In light of the dire facts of Gregory’s case — even before his tragic suicide — it’s surprising the story hasn’t received more publicity. In 2014, Miami-Dade County State Attorney Katherine Fernandez Rundle closed an investigation into the shooting and cleared Perez of any wrongdoing. The latest court decision raises new questions as to why Rundle’s office failed to take action for what a federal judge now suggests could be an illegal shooting. (As previously reported, Rundle’s office had cleared every single on-duty officer who had shot a suspect from her election in 1993 until 2017, when she charged North Miami Police Officer Jonathan Aledda with attempted manslaughter for shooting an unarmed citizen, Charles Kinsey, in the leg. She has still never charged a police officer for actually killing someone on the job.)

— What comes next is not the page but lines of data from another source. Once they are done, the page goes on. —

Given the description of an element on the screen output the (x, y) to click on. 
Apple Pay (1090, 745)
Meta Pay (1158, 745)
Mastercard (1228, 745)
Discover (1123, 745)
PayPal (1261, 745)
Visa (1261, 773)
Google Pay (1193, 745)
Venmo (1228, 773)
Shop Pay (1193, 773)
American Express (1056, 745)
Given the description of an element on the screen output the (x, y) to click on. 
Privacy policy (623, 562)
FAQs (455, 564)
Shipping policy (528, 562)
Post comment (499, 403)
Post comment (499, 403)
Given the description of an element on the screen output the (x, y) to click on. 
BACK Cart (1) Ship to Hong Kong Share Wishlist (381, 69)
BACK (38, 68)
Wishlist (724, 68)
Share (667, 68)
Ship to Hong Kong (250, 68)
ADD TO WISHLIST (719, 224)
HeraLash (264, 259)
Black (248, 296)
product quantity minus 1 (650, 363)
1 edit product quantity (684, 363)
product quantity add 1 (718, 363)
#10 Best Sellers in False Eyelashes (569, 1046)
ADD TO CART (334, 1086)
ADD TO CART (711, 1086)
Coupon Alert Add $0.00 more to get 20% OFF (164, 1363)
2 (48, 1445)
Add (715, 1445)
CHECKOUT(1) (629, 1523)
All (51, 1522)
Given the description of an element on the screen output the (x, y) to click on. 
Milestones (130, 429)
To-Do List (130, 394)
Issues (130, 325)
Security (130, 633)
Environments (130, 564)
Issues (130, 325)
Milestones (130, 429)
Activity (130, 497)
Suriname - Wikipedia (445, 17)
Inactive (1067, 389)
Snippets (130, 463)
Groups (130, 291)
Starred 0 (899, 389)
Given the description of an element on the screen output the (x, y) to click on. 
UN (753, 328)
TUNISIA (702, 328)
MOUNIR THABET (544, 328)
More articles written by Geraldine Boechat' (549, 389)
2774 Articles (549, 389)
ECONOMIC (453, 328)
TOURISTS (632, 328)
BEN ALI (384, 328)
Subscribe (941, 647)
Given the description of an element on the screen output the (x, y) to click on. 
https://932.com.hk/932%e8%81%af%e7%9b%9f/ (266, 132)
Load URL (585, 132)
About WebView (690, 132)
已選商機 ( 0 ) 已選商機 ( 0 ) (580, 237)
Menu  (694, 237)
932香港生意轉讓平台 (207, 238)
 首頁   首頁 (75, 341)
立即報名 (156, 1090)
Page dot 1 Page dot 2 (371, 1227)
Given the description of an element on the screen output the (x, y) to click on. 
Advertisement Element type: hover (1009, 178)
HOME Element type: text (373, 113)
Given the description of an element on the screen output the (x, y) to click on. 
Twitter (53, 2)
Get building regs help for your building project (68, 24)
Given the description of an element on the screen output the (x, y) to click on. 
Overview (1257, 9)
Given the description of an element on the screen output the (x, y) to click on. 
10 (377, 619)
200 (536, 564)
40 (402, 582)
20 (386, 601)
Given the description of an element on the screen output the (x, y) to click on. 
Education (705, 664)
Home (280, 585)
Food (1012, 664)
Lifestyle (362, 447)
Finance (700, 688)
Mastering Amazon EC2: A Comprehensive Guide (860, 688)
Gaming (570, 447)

No one called police about Gregory the day he was shot. Perez simply drove past a teenager in a sweatshirt and thought he looked suspicious. Perez turned on his lights, got out of his car, and drew his gun while Gregory walked.
Perez, for some reason, approached with his gun drawn from the outset of the encounter. After Perez shouted and identified himself, the teen stopped and turned around.